* Work instruction:
Each line of the entries that mentions the string "event" needs to be reported.

··· Provided data

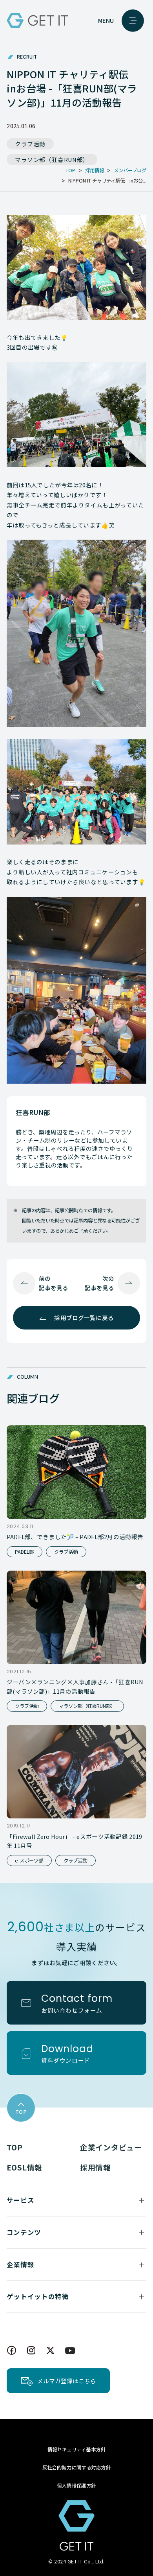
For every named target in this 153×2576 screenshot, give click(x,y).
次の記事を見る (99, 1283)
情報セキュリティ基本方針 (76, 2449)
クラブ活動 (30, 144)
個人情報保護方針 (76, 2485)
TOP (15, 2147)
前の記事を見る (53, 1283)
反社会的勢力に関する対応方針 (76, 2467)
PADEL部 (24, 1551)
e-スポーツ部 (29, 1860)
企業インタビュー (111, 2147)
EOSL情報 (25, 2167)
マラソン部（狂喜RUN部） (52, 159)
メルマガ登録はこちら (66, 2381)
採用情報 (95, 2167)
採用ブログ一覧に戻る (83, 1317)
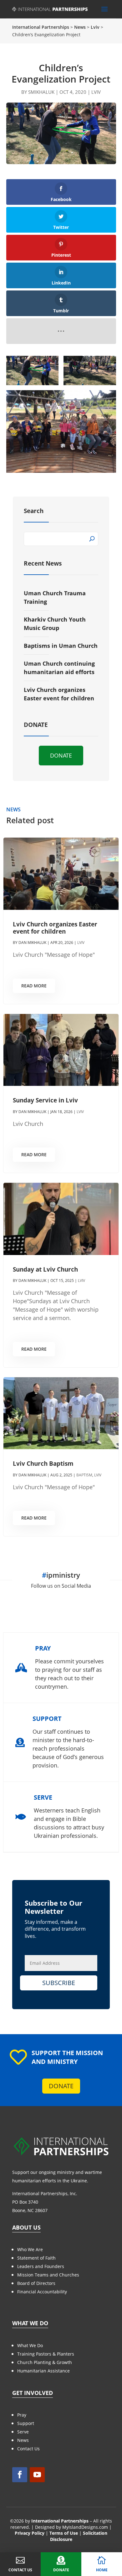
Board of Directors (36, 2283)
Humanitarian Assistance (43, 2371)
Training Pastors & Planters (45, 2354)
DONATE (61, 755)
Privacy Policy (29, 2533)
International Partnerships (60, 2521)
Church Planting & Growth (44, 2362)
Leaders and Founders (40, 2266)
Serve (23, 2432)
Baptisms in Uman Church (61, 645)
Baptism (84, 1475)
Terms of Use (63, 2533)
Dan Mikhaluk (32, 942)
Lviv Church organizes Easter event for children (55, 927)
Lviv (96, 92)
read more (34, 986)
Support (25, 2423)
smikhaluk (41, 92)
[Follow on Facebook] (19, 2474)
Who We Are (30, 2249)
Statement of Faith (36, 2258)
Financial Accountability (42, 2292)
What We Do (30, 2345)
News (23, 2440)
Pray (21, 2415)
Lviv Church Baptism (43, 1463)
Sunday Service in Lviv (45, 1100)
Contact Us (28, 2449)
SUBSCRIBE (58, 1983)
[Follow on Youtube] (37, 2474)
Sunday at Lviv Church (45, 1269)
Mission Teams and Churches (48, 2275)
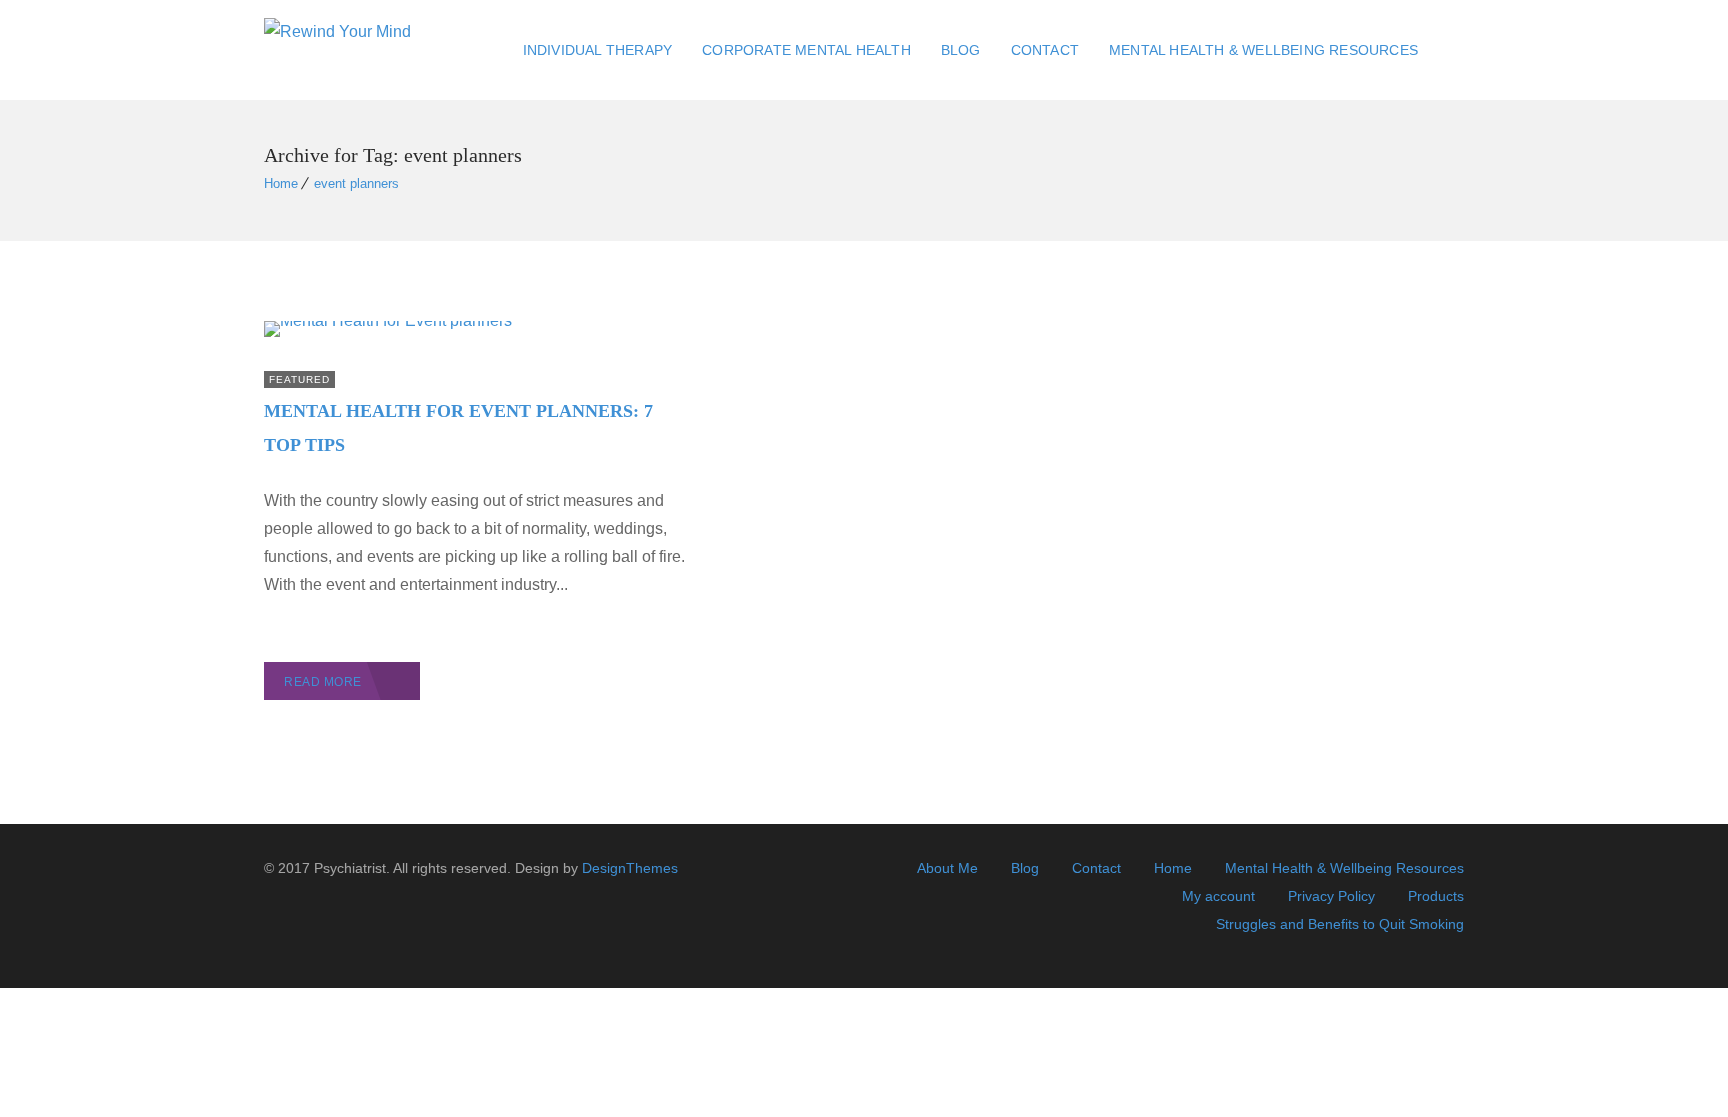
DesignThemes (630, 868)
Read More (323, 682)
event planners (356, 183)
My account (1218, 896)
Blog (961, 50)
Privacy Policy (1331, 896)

······

* Answer to this task:
Lviv Church organizes Easter event for children (55, 927)
event planners (356, 183)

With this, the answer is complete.